AI PCs are the new buzz in town, but how many of these next-generation devices will actually ship this year – and what is an AI-capable PC, exactly?
Alongside Windows 11 refresh, AI PCs are being held up as the saviour of an embattled PC market that shrank double digits in 2023. Proponents claim they will boost user productivity and drive down costs by bringing AI capabilities from the cloud to the client.
But how big will the AI PC market be in 2024?
Canalys was the latest analyst to lay its cards on the table this week, estimating that 48 million AI-capable PCs will ship globally in 2024, representing 18% of total PC shipments.
“These PCs, integrating dedicated AI accelerators, such as neural processing units (NPUs), will unlock new capabilities for productivity, personalisation and power efficiency, disrupting the PC market and delivering significant value gains to vendors and their partners,” Canalys said.
This follows predictions from rival analyst house IDC last month that AI PC shipments will hit 50 million in 2024. It defines them as “PCs with specific system-on-a-chip (SoC) capabilities designed to run generative AI tasks locally”. Gartner, meanwhile, expects that number to be 54.5 million.
Talk turning into reality
AI PCs were the talk of the industry as long as six months ago.
Asked to define an AI PC at Canalys Forums EMEA in October, Lenovo IDG President Luca Rossi said there “will probably be several levels of AI PC available to the market”.
“But that is more a 2024-2025 story,” he added.
On that note, IDC has since identified three types of NPU-enabled AI PCs, namely “hardware-enabled AI PCs”, “next-generation AI PCs” and “advanced AI PCs”.
The former will include an NPU offering less than 40 tera operations per second (TOPS) performance, among other things.

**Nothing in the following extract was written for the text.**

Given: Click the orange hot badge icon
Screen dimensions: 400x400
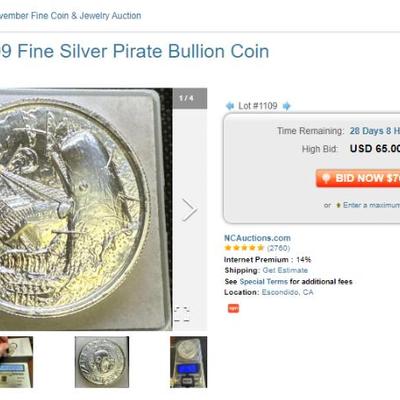Looking at the screenshot, I should [233, 309].
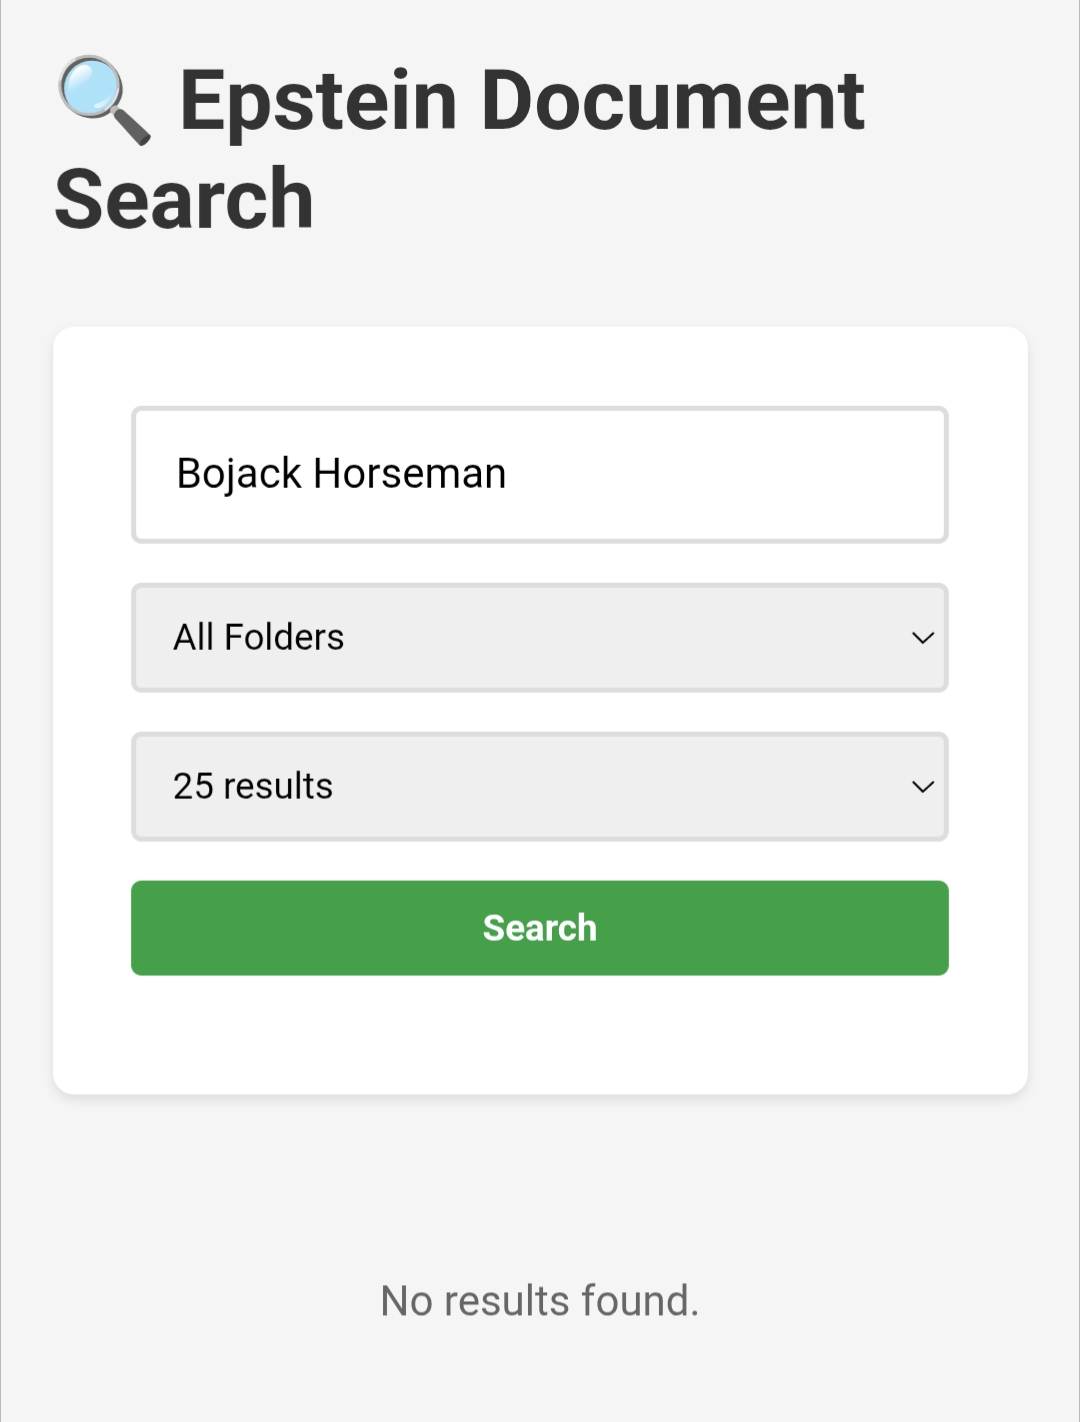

Qualcomm, Apple, AMD, and Intel are all shipping chips in this category today, it said.
The middle category includes an NPU with 40-60 TOPS performance, and the latter a TOPS of over 60 (no silicon vendors has as yet announced such products, IDC stressed).
Discussing the benefits of AI-enabled PCs at Canalys Forums, Rossi claimed that AI PCs will bring a “dramatic acceleration to productivity”.
They will “learn about you continuously” and “anticipate your needs”, he promised.
“What all of us are trying to do with OpenAI and Bard is now [happening] at the client level, and traditional tasks that were taking two hours will now take two minutes. So it’s going to be massive,” Rossi said.
At the same event, HP CEO Enrique Lores claimed AI PCs will also give users a big advantage around latency and cloud-based vendors an advantage on costs.
“Using AI in the cloud is very expensive. Sometimes you don’t see this cost because it’s paid by the cloud provider, but they are paying for that. Companies like Microsoft, Adobe, Intuit – all of them have a very strong incentive to push the work that is done now in the cloud to the client,” he told Canalys Founder Steve Brazier.
Vendors vying for victory
Six months on, and the top PC vendors are already beginning to jockey for position when it comes to their early AI-enabled devices.
HP unveiled what it claims is the “industry’s largest portfolio of AI PCs” at its Amplify partner summit earlier this month. Most of the devices announced are expected to be available from April.
Also at the start of this month, Dell CFO Yvonne McGill claimed on the vendor’s Q4 earnings call that it has the “broadest portfolio of commercial AI PCs in the industry”.
“While PC demand recovery has pushed out, we remain bullish on the coming PC refresh cycle and the longer-term impact of AI on the PC market,” she said.
The analysts, meanwhile, are predicting that AI-enabled devices will stimulate market growth and raise ASPs.
IDC predicts that AI PC shipments will grow from nearly 50 million units in 2024 to more than 167 million in 2027, by which time they will represent nearly 60% of the market.
Canalys, meanwhile, says that 150 million AI-capable PCs will have been shipped by the end of 2025 (see above).
The 10% to 15% price premium on AI-capable PCs will help boost the overall value of PC shipments from $225bn in 2024 to over $270bn in 2028, Canalys predicts.
“The enhanced capabilities of this new category will create momentum toward premiumisation, particularly in the commercial sector,” Canalys Analyst Kieren Jessop said.